Zeynep Atikkan: Sera siyasetçiliğinin sonu

Zeynep ATİKKAN
Haberin Devamı

İki yıldan beri bu köşede merkez sağın çöktüğünü kendimi bile bıktıracak kadar çok yazdım. Merkez sağın seçimlerde çıkardığı tablo söylediklerimin sağlamasını yaptı.

Merkez sağın iki lideri şimdi evlerinden çıkamıyorlarmış. Hiç çıkmadan Kohl'ün, Major'ın yaptıklarını derhal uygulayıversinler. Birer istifa mektubuyla.

Şunu da itiraf etmeliyim ki bütün basınla birlikte bu köşenin yazarı da MHP'nin yükselişini ıskaladı. Kendime yönelik bu ciddi özeleştirinin sorumluluğunu taşıyorum.

Seçim sonuçlarının ilk sorusu bence merkez sağ neden çöktü olmalı?

1- Merkez sağdaki çöküş süreci Özal ve Demirel'in partilerini bırakıp köşke çıkmalarıyla başladı. Bayrağı teslim ettikleri Mesut Yılmaz ile Tansu Çiller'in merkez sağ liderliği taşıyacak güçte olmadıkları çok kısa zamanda belli oldu.

2- ANAP ağırlıklı ekonomi politikalar ülkedeki gelir dağılımı bozukluğunu gayri insani boyutlara getirdi. Eşitsizlik derinleştikçe merkez sağdaki siyasi parçalanma hızlandı. Buna ilk tepki 1995 seçimlerinde Orta Anadolu'dan geldi. Orta Anadolu'nun yani ekonomiden pay alamayanların oyu o dönemde Refah Partisi'ne gitti.

18 nisanda bu bölge yeniden haykırdı. Haykıranların haritası değişmedi ama parti farklılaştı. Oylar eski Refah bugünkü Fazilet'ten MHP'ye kaydı. (Tabii bu kayışın daha ilerideki yazılarımızda değineceğimiz başka ndenleri de var.)
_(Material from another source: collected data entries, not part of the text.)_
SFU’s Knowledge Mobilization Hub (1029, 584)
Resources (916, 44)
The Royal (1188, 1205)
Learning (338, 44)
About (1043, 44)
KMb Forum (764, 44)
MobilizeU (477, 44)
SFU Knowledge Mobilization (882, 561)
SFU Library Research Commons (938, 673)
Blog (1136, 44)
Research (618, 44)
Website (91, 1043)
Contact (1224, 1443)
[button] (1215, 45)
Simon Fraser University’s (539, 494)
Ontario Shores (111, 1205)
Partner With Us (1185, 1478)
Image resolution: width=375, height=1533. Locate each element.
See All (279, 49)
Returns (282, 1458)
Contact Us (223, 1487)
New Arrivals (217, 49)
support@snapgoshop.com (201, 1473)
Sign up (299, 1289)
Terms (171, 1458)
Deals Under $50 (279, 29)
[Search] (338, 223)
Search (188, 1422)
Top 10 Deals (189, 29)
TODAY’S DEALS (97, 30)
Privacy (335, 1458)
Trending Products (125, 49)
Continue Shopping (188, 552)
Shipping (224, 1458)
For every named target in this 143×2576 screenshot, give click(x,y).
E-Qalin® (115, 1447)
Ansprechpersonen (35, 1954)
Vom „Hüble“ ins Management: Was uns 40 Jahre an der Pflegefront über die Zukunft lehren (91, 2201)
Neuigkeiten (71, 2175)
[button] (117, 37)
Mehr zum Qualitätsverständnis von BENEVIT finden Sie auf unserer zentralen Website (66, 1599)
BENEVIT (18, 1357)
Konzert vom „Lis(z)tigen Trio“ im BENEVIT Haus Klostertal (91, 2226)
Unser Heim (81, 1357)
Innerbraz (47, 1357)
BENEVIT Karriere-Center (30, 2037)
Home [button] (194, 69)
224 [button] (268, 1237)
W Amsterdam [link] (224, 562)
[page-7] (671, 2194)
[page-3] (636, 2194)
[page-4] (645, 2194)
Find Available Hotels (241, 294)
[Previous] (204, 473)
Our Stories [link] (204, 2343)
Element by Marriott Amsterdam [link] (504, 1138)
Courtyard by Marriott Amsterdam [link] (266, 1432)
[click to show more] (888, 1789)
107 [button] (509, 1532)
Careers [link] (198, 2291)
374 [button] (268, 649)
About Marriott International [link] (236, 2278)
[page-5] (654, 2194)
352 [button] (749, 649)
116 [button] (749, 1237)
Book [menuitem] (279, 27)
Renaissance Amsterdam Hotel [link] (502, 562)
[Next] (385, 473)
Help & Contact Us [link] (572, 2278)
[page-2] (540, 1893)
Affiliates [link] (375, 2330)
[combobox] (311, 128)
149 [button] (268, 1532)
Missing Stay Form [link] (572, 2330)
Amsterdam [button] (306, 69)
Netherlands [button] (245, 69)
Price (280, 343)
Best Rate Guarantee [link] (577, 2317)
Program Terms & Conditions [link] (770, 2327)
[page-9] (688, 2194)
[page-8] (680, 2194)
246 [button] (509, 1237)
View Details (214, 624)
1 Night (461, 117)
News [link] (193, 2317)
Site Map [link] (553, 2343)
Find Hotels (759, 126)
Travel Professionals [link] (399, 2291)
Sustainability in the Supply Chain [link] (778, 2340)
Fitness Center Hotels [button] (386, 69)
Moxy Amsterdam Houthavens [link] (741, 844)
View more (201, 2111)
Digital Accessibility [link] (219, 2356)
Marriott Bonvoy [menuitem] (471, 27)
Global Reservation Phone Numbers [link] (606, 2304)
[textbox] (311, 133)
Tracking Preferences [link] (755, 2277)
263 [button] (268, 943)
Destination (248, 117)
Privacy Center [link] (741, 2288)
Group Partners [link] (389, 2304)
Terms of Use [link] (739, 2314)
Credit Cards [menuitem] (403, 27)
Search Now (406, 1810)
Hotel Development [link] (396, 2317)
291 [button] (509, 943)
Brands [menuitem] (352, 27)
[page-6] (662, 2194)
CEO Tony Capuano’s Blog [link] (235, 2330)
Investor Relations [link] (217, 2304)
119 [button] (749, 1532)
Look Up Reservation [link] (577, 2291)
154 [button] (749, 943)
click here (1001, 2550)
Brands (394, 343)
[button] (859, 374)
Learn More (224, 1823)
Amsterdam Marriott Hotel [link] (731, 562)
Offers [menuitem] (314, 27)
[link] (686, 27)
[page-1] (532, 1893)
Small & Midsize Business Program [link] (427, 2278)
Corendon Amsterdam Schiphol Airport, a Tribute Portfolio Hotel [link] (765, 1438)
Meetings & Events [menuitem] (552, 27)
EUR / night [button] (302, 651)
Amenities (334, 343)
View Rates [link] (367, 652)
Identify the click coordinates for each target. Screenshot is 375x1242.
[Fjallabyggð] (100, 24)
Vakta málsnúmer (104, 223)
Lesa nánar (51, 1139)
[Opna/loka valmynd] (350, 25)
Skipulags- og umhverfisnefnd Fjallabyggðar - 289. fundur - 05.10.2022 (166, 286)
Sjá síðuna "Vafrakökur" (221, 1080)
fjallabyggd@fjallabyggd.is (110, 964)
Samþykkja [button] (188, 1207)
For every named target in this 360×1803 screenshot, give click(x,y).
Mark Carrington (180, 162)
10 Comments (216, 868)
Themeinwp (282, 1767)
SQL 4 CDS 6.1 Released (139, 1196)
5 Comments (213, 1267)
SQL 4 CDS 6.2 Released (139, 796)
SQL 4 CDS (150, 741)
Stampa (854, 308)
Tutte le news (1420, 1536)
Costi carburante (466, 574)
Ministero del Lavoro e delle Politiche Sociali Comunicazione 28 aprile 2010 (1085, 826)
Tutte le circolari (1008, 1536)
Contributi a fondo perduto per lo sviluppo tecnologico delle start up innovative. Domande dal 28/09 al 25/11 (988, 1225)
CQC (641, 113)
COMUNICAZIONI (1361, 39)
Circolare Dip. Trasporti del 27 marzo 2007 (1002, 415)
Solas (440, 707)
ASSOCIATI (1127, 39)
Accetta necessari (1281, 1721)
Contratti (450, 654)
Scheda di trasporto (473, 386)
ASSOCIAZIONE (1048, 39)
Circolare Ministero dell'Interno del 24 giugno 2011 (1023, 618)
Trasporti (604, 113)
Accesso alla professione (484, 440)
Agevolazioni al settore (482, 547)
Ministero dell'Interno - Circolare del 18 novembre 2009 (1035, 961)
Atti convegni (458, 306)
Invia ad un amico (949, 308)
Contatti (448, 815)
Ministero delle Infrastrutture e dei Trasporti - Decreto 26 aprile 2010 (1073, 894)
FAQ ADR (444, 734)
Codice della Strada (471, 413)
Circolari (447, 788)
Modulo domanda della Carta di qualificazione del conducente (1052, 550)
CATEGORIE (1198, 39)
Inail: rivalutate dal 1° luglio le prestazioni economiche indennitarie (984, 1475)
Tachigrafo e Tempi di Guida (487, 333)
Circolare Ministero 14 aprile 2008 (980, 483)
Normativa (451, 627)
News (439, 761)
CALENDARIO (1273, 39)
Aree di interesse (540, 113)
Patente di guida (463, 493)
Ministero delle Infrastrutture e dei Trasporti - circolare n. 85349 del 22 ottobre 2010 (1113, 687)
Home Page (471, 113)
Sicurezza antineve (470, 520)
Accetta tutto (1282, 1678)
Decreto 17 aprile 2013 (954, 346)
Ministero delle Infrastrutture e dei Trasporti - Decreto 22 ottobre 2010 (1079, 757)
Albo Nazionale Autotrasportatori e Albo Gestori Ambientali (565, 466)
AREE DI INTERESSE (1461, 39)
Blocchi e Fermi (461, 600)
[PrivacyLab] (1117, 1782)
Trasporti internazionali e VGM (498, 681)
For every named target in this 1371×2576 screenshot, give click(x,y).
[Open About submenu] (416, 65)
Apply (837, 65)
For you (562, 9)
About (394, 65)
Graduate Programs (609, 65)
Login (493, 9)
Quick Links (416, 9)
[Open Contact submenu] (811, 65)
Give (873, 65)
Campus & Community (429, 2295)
3- Dışlanmışların haykırışı aslında beş yıldızlı otellerde siyaset yapanlar dışındaki en sıradan insanlar tarafından da duyuluyordu. Ama kulaklara tıpa kondu. Sistemli biçimde susuldu ve de merkez sağ özellikle de ANAP akıl almaz bir destekle allandı pullandı, İstanbul tepelerinde ve Boğaz kıyılarında beşikte sallandı.

4- Oysa bu allanma, pullanma küfür gibi geliyordu. Ekonomiden pay alamayanların her geçen gün ekmeği küçülürken ekonomik sorunları sadece ANAP'ın ağır toplarının ve A takımının çözmeye hakkı varmış gibi bir hava yaratıldı.

5- Sermayenin de desteklediği bu suni düzendan yararlananlar şımarıklıklarını ve de karşısındakilerini adam yerine koymayan tavırlarını çeteye banka satmak noktasına kadar götürdüler. Ve de en korkuncu medyadaki desteklerini hiçbir zaman kaybetmediler.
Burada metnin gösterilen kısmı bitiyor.